◆ **INSTRUCTIONS**:
A – Change the passage on student tax credits from "If the student" up to and including "a future year." by replacing "$5,000" with "$3,000", and give the result.
B – Translate this sentence from the passage on student tax credits into French: "The sole issue in the case was whether or not the student was in full-time attendance at the school."
C – Resume the passage on student tax credits from the point at which it stops.

◆ **DOCUMENT EXCERPT**:
..............................

Post-secondary students can currently claim three primary tax credits to help them reduce their tax bills: the tuition, education and textbook credits. The tuition credit is a non-refundable credit and is worth 15 per cent of the amount of tuition fees, without limit. The education amount is a 15 per cent non-refundable federal credit of $400 for each month of full-time post-secondary education, or $120/month for each month of part-time schooling. The textbook amount is a similar credit, only available if you can claim the education amount and is worth $9.75 per month for full-time post-secondary attendance or $3 per month for part-time schooling.
If the student does not have sufficient income to use the credits in the year of attendance, up to $5,000 can be claimed by the student’s spouse or partner, or supporting parent or grandparent. Any remaining amount can be carried forward for use by the student in a future year.
The Liberal’s 2016 budget announced the elimination of the education and textbook tax credits effective Jan. 1, 2017. No changes were made to the tuition tax credit and the carry-forward rules will continue to apply for education and textbook tax credits (as well as the tuition credit) that arose prior to 2017 but have not been claimed.
The tuition tax credit is also available to a Canadian student in full-time attendance at a university outside of Canada in a course leading to a degree to the extent that the tuition fees are paid for a course of at least three consecutive weeks. (There is no minimum duration requirement when the program is taken at a Canadian school.)
A tax case decided last month involved a student enrolled in a U.S. university who tried to claim a tuition credit for her tuition fees. The sole issue in the case was whether or not the student was in full-time attendance at the school. The university itself indicated her attendance as “part-time” on the Canada Revenue Agency slip.

..............................

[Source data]

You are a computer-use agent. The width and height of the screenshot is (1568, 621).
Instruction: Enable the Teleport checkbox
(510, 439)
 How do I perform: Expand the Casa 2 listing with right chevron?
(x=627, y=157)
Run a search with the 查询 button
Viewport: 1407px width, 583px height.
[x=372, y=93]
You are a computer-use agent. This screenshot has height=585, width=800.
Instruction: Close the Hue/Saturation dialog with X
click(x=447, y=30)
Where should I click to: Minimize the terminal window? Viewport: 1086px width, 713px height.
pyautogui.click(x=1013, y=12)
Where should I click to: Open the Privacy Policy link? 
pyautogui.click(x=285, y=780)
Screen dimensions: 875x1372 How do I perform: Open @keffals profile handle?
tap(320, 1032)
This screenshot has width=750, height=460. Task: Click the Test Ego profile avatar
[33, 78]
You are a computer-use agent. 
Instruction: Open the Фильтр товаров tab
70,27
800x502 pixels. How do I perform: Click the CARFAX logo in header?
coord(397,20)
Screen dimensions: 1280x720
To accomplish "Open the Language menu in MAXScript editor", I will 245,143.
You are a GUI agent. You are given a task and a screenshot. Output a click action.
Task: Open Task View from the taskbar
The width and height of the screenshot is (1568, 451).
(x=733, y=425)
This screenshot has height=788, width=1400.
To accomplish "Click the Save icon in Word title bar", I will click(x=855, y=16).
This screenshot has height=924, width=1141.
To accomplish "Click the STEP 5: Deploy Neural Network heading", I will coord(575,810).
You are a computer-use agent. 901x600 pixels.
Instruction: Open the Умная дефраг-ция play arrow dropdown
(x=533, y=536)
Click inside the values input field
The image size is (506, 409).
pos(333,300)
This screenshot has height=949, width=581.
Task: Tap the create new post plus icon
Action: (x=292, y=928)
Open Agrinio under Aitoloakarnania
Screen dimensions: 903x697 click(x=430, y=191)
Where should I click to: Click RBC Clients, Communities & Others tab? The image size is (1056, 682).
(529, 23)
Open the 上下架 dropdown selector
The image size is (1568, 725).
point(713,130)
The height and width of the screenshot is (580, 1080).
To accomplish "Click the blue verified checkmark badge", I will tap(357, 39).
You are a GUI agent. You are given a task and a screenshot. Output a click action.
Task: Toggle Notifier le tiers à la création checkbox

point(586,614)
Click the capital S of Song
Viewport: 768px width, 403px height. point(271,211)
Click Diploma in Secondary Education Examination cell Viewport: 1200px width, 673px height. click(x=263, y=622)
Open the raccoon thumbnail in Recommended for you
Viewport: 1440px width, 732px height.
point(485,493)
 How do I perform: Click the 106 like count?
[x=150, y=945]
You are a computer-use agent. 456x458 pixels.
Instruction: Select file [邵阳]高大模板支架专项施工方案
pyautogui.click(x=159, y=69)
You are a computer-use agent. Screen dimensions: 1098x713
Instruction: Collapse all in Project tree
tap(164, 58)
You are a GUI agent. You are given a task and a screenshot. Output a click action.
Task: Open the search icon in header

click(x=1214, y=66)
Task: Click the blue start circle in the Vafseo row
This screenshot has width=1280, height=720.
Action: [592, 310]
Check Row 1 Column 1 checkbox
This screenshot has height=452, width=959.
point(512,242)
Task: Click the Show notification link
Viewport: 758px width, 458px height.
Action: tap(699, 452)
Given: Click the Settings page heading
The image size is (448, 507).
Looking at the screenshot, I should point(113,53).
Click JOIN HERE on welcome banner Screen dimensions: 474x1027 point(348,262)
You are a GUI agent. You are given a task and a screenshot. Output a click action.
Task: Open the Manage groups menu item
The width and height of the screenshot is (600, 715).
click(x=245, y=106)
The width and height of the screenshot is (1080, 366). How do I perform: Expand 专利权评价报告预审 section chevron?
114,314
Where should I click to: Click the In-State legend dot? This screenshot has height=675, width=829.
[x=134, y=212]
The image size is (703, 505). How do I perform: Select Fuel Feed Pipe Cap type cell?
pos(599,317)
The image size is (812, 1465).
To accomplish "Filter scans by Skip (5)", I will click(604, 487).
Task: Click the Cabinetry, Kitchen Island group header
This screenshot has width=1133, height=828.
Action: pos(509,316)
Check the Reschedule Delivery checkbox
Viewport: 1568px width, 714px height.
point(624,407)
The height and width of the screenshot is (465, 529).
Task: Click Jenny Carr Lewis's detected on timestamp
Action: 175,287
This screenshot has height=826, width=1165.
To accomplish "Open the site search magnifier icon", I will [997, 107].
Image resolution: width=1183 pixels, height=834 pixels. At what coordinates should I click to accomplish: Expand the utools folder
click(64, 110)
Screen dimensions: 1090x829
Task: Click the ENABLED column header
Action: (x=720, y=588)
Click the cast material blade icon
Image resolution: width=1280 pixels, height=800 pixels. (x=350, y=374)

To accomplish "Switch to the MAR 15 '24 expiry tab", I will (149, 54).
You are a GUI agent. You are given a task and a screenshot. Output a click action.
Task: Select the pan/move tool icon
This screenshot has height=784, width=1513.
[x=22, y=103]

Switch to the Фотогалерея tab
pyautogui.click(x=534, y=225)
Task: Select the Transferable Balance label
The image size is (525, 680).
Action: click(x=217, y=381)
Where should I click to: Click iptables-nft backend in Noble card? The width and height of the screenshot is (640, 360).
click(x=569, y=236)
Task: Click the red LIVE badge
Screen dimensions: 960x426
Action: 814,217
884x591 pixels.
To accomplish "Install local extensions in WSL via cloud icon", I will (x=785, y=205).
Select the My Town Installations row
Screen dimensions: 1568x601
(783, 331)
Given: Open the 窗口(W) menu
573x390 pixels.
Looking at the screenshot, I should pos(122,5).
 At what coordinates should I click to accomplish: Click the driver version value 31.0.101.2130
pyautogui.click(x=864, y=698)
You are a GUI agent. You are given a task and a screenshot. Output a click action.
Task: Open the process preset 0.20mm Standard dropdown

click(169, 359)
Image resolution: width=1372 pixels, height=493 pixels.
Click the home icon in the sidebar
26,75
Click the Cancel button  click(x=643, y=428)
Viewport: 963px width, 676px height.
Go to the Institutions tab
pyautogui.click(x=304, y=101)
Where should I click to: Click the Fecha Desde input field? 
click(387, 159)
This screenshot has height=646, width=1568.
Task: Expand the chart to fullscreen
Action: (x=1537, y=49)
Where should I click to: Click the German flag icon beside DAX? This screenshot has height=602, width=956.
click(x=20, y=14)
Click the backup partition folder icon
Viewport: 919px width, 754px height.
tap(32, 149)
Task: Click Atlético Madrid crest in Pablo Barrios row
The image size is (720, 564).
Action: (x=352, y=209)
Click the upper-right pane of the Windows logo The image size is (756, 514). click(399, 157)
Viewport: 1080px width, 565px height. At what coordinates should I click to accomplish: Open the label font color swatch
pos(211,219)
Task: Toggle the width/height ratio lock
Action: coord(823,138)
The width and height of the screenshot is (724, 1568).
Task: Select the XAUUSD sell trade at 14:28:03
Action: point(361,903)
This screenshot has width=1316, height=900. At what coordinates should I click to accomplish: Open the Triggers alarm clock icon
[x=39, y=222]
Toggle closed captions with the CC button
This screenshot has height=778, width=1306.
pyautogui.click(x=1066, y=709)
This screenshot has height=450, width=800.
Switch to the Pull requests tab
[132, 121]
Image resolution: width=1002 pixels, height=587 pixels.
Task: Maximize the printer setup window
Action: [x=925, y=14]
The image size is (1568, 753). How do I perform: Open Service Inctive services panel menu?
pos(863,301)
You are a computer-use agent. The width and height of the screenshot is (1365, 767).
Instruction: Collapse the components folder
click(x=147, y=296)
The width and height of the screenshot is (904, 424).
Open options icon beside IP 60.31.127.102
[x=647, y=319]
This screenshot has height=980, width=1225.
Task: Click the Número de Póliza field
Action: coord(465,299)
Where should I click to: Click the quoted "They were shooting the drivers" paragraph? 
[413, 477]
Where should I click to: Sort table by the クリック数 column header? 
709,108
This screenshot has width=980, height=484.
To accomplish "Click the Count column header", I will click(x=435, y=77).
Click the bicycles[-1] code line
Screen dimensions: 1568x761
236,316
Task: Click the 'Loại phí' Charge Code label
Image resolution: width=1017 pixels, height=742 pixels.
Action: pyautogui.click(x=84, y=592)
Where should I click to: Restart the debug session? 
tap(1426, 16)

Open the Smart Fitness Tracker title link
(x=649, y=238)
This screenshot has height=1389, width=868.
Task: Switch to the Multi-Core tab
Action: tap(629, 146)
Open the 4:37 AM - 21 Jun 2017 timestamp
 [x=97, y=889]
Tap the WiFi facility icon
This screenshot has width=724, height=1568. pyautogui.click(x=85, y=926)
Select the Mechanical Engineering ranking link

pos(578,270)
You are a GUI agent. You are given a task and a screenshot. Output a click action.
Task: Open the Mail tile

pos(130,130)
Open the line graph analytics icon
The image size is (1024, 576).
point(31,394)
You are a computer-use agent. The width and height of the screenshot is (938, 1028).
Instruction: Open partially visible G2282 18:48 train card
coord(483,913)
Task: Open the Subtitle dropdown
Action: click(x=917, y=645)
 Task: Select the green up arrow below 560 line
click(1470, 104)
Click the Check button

..............................

◆ **RESULTS IN ORDER**:
A –
If the student does not have sufficient income to use the credits in the year of attendance, up to $3,000 can be claimed by the student’s spouse or partner, or supporting parent or grandparent. Any remaining amount can be carried forward for use by the student in a future year.

B – La seule question en litige dans cette affaire était de savoir si l'étudiante fréquentait ou non l'établissement à temps plein.

C –
Throughout the year in question, the student had a full-time job, consisting of 37.5 hours of work at pharmacy as well as working full days every other Sunday. In determining whether her attendance should be considered full-time or part-time, she tried to include her travel time to the U.S., which the judge did “not think is appropriate to consider as part of attendance, whether full-time or part-time.”
The student maintained that she spent two or three hours, five days a week, at courses, doing course work, studying and doing course readings, totaling about 12.5 hours weekly.
The “syllabus hours” for the three courses she took during the year (one each semester), however, showed that the “hours equivalency guidelines” for instruction learning activities, excluding individual study hours, ranged between five to seven hours per week in the first semester and 9.25 hours “at best, on a liberal interpretation” for the second and third semesters.
The Judge concluded that the students’ individual study hours were not the same as instructional hours “but rather reflect additional student work outside of instructional hours in a normal university setting.”
As a result, the judge ruled that, since she wasn’t in school full-time, she couldn’t claim the tuition credit.